The text proper ends with “Myth and Afterlife: Rulers Representing Themselves as Alexander” (pp. 39-43). Most of this section, featuring Demetrios I of Baktria, Aesillas, Mithradates VI of Pontos, Agathokles of Baktria, the mint of Odessos, and the Roman imperial-period Alexander revivals from Macedonia and Aboukir, is again unexceptionable.5 The discussion of the Aesillas coins, however, proffers the startlingly heterodox opinion that they feature not Alexander but the quaestor himself, “portrayed with long wavy hair and the ram’s horn of Zeus Ammon, like Alexander, but without the royal diadem, a noteworthy difference” (p. 40). This puzzling statement is directly contradicted in the coin’s catalogue entry (p. 71), where the head is identified unequivocally as Alexander’s (correctly, in my view), with the standard explanation that “the choice of the portrait of Alexander sent a clear political message in opposition to that of Mithradates: the Romans would follow the legendary conqueror of Asia and be victorious.” One wonders what students will make of all this—those few who read the book carefully enough to notice.

This brings us to the catalogue itself (pp. 43-73), which is a fully professional job, as one would expect from a numismatist of Arnold-Biucchi’s stature: beautifully illustrated (see above), concise, accurate, and informative. Three additional coins (pp. 74-79) not represented in the Harvard collections and thus not included in the exhibition round out the selection: a “Porus” dekadrachm and an Agathokles tetradrachm on the Swiss market, and the Alexander medallion from Aboukir in Baltimore.
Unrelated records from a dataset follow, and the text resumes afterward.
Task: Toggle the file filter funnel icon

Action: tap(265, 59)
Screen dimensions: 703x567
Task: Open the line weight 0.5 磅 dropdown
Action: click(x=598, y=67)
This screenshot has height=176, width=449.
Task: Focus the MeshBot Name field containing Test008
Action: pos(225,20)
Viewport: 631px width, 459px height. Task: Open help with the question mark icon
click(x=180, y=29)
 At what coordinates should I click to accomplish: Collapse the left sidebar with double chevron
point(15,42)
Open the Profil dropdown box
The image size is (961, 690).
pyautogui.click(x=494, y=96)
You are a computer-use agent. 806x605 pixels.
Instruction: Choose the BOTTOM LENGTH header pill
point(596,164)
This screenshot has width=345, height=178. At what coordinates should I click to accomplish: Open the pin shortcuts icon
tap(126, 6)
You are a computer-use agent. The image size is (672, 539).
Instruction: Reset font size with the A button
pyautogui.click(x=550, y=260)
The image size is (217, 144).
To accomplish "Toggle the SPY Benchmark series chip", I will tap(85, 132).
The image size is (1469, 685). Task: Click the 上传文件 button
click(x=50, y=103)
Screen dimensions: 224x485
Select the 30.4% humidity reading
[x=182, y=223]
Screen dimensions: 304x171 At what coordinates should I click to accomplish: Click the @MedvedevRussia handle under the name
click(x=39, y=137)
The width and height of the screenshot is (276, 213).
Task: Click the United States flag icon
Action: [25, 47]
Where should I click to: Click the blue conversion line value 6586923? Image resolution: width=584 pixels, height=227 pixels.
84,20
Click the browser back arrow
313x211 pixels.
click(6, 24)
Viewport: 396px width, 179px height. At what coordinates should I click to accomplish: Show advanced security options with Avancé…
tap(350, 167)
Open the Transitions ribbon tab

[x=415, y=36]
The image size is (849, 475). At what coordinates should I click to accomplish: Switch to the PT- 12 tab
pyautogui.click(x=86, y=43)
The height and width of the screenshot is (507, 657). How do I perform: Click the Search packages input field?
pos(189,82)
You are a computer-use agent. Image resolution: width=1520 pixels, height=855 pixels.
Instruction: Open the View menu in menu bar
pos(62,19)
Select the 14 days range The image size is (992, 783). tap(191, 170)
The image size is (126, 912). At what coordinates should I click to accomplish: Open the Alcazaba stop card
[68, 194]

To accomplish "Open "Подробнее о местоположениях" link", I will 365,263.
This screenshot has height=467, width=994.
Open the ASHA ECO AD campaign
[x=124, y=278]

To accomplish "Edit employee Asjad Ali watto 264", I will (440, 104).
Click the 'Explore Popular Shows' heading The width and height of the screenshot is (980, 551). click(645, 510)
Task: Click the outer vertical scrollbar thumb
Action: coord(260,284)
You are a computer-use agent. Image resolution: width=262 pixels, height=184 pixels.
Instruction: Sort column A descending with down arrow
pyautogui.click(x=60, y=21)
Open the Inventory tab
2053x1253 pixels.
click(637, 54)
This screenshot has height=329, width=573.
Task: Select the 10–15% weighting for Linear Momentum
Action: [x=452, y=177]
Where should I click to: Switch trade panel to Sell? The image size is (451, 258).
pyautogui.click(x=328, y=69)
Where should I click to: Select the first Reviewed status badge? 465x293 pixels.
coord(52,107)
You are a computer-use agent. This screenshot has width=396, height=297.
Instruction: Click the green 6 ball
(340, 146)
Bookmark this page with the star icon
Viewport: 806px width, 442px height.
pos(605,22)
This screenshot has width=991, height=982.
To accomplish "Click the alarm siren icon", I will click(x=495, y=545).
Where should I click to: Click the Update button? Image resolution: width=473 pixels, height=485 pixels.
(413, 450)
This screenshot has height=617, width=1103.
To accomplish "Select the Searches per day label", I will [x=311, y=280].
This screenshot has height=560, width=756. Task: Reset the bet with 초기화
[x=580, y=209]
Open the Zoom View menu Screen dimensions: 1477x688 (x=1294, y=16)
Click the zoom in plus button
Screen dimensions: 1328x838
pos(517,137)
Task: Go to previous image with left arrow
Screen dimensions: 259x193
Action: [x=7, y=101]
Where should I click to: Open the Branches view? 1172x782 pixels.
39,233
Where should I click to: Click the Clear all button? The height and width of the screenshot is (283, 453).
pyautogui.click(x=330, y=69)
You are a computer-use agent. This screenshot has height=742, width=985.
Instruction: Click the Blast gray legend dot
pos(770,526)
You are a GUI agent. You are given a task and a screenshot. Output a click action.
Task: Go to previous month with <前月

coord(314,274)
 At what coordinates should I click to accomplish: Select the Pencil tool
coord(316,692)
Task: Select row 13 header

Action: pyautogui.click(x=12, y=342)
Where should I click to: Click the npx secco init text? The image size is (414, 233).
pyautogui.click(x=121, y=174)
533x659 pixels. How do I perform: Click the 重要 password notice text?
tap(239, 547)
The volume concludes with a carefully selected bibliography (pp. 82-84), which itself ends on an intriguing note: “O. Bopearachchi and P. Flandrin, Le portrait d’Alexandre le Grand. Histoire d’une découverte pour l’humanité, Monaco 2005, has not been taken into account because the authenticity of the new gold coin presented in the book, which forms the basis of the authors’ arguments on the portrait of Alexander the Great, is doubtful” (p. 84). This cryptic remark will certainly intrigue students and others unfamiliar with this particular field. The reference is to the spectacular gold double daric reportedly from the Mir Zakah hoard, featuring a fearsome Alexander with elephant scalp, Ammon’s horn, and scaly aegis on the obverse and a strolling elephant on the reverse, with monograms ΑΒ and Ξ that link it to the “Porus” silver. Dahmen ( The Legend of Alexander p. 9) and others agree with Arnold-Biucchi;6 Holt, in a paper read at a conference on the coin at the École des Hautes Études in Paris in March 2007, strongly disagrees.

In sum, then, with minor reservations I can enthusiastically recommend this book as a primer on Alexander’s numismatic image. Those who wish to delve further into this fascinating field must consult Dahmen.

Notes

1. Though the account of the share-out at Babylon in 323 is misleading, since Macedonia did not go “to Antigonos Monophthalmos (One-Eye) and his son Demetrios Poliorketes” (p. 34). It went to Antipater, and Antigonos received most of Western Asia Minor; Antigonos never ruled Macedonia, and Demetrios (b., 336), a mere stripling at the time, had to wait until 294 and the deaths of Antipater and Cassander for it to fall to him.

2. Dodging the problem of whether the mint was first located at Memphis and only transferred to Alexandria around 315, as inter alios Martin Price and this reviewer have argued (see Faces of Power 239, with references).

3. “Circulation at Babylon in 323 B.C.”, in William E. Metcalf (ed.), Mnemata: Papers in Memory of Nancy M. Waggoner (New York, 1991) 63-72.

4. See Faces of Power 205, with references.

5. One small slip: ancient Greek for “the Great” is megas, not megalos.

6. E.g., Silvia Hurter, reviewing Bopearachchi and Flandrin in Swiss Numismatic Review 85 (2006) 185-95.